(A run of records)
☆ ☆ ☆ ☆ ☆ ☆ ☆
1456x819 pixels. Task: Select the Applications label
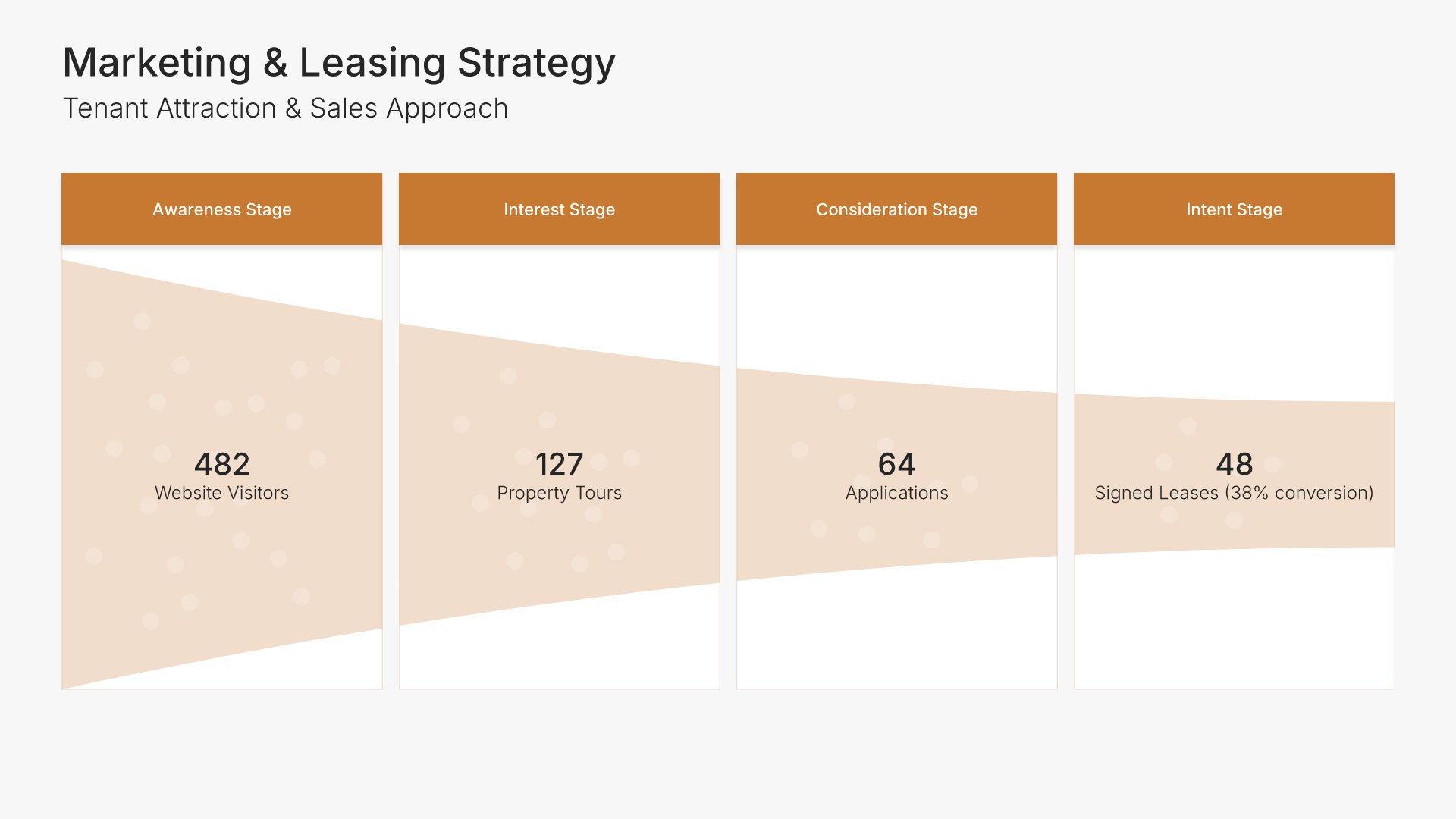[896, 493]
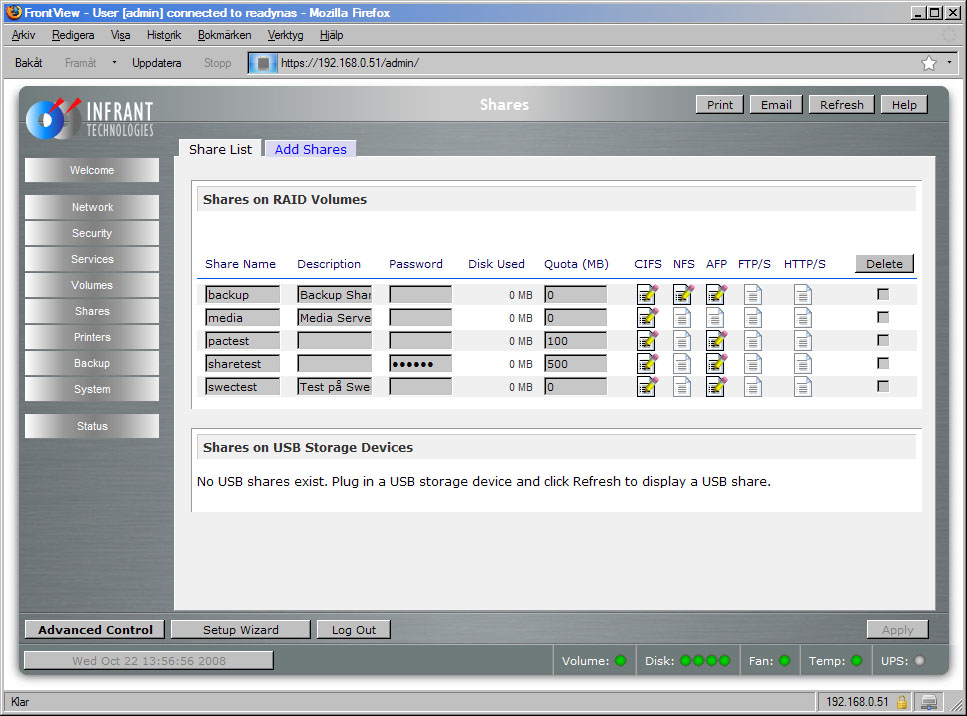This screenshot has height=716, width=967.
Task: Open the Bokmärken menu
Action: [x=224, y=34]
☆ ☆ ☆ ☆ ☆ ☆ ☆
State how many lines of the listing above contain the string "Task". Give only the number.

2